2019-01-29 07:06:54

by Luwei Kang

[permalink] [raw]
Subject: [PATCH 0/3] Inject a PMI for KVM Guest when ToPA buffer is filled

Each intel processor trace table of physical addresses (ToPA) entry
has an INT bit. If this bit is set, the processor will signal a
performance-monitoring interrupt (PMI) when the corresponding trace
output region is filled.

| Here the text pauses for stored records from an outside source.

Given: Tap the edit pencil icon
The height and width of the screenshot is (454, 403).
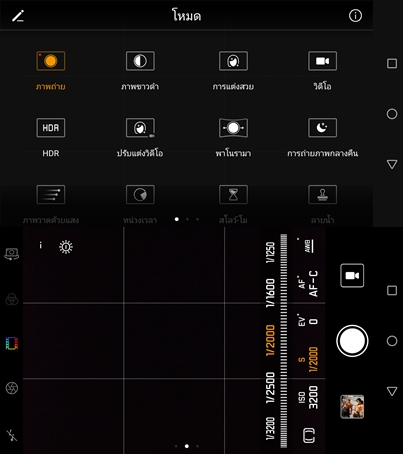Looking at the screenshot, I should (x=18, y=16).
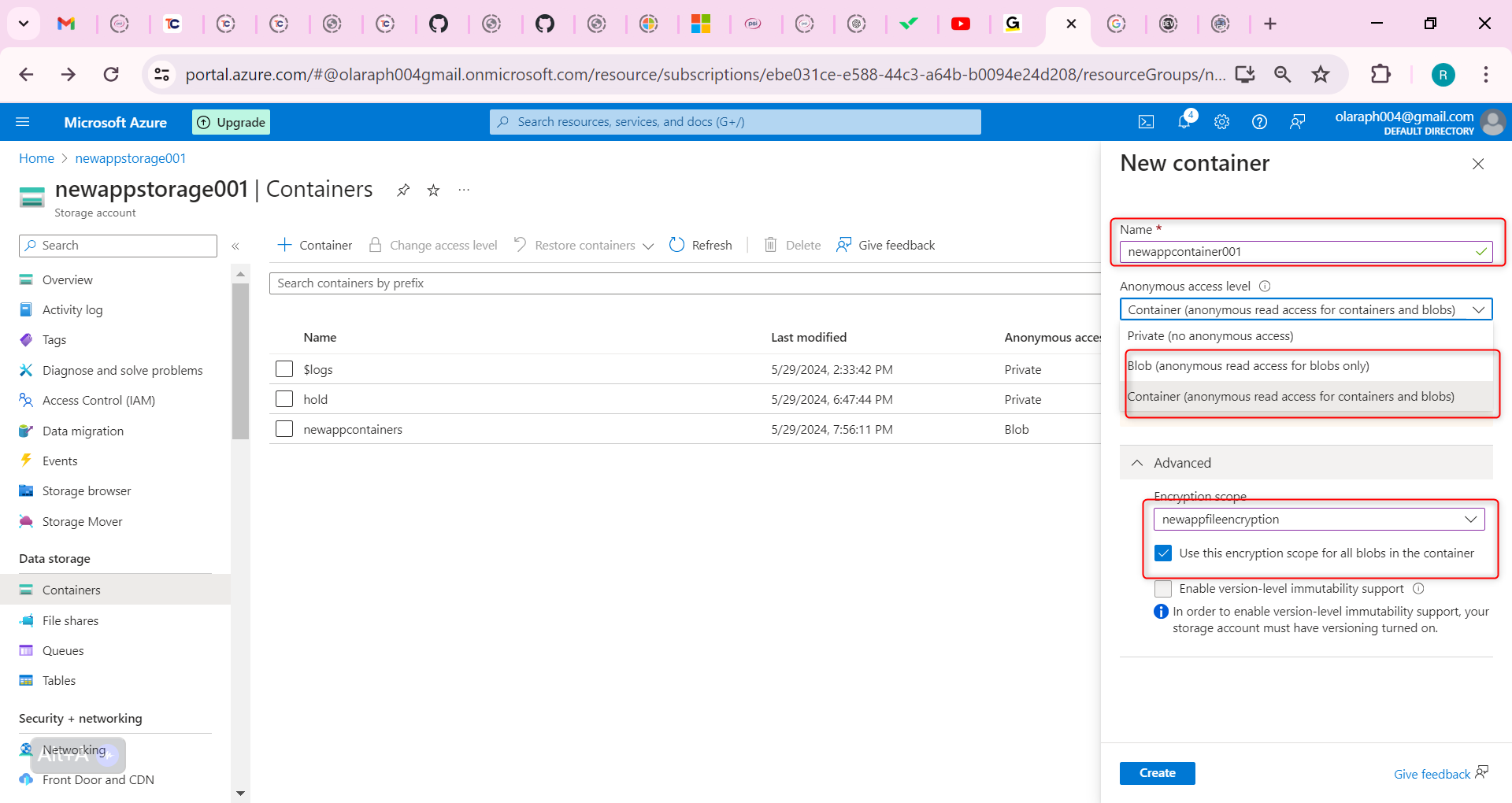Click the Create button

pyautogui.click(x=1157, y=773)
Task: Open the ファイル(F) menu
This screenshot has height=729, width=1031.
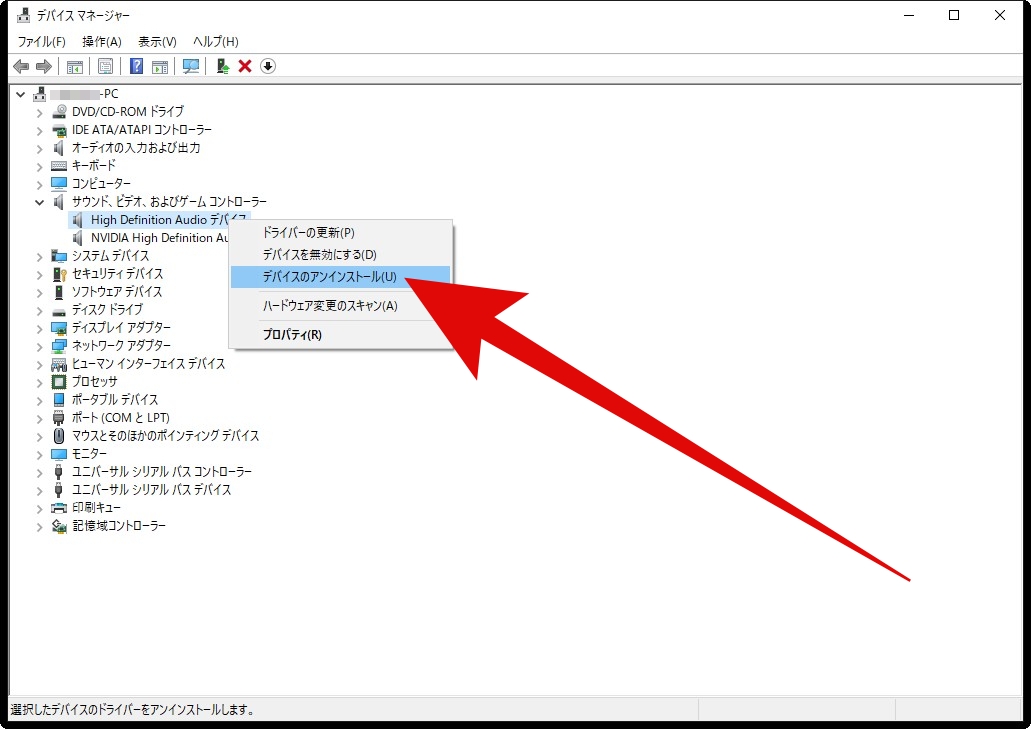Action: [41, 42]
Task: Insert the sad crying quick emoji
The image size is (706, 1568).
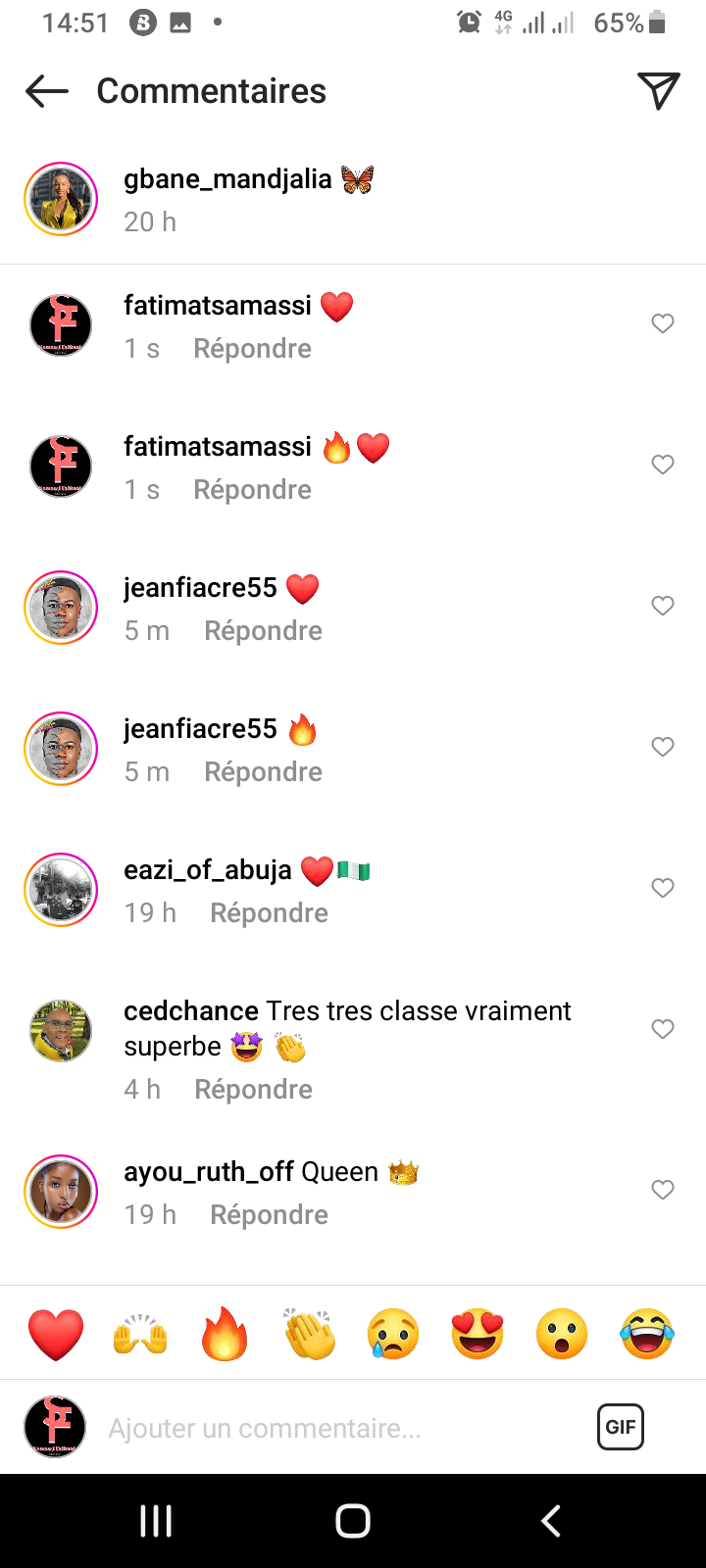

This patch set will inject a PMI for Intel
Processor Trace when ToPA buffer is filled.

Luwei Kang (3):
perf/x86/intel/pt: Move pt structure to global header
perf/x86/intel/pt: Inject PMI for KVM guest
KVM: x86: Add support of clear Trace_ToPA_PMI status

arch/x86/events/intel/pt.c | 12 +++++++++++-
arch/x86/events/intel/pt.h | 38 -------------------------------------
arch/x86/include/asm/intel_pt.h | 41 ++++++++++++++++++++++++++++++++++++++++
arch/x86/include/asm/kvm_host.h | 1 +
arch/x86/include/asm/msr-index.h | 8 ++++++++
arch/x86/kvm/vmx/pmu_intel.c | 8 +++++++-
arch/x86/kvm/x86.h | 6 ++++++
7 files changed, 74 insertions(+), 40 deletions(-)

--
1.8.3.1



2019-01-29 07:06:59

by Luwei Kang

[permalink] [raw]
Subject: [PATCH 1/3] perf/x86/intel/pt: Move pt structure to global header

Intel PT structure (struct pt) is in a private header.
Move it (and sub structure) to a global header so that
it can be accessible from KVM code.

The definition of perf_output_handle structure included
in "linux/perf_event.h".

Signed-off-by: Luwei Kang <[email protected]>
---
arch/x86/events/intel/pt.h | 38 --------------------------------------
arch/x86/include/asm/intel_pt.h | 40 ++++++++++++++++++++++++++++++++++++++++
2 files changed, 40 insertions(+), 38 deletions(-)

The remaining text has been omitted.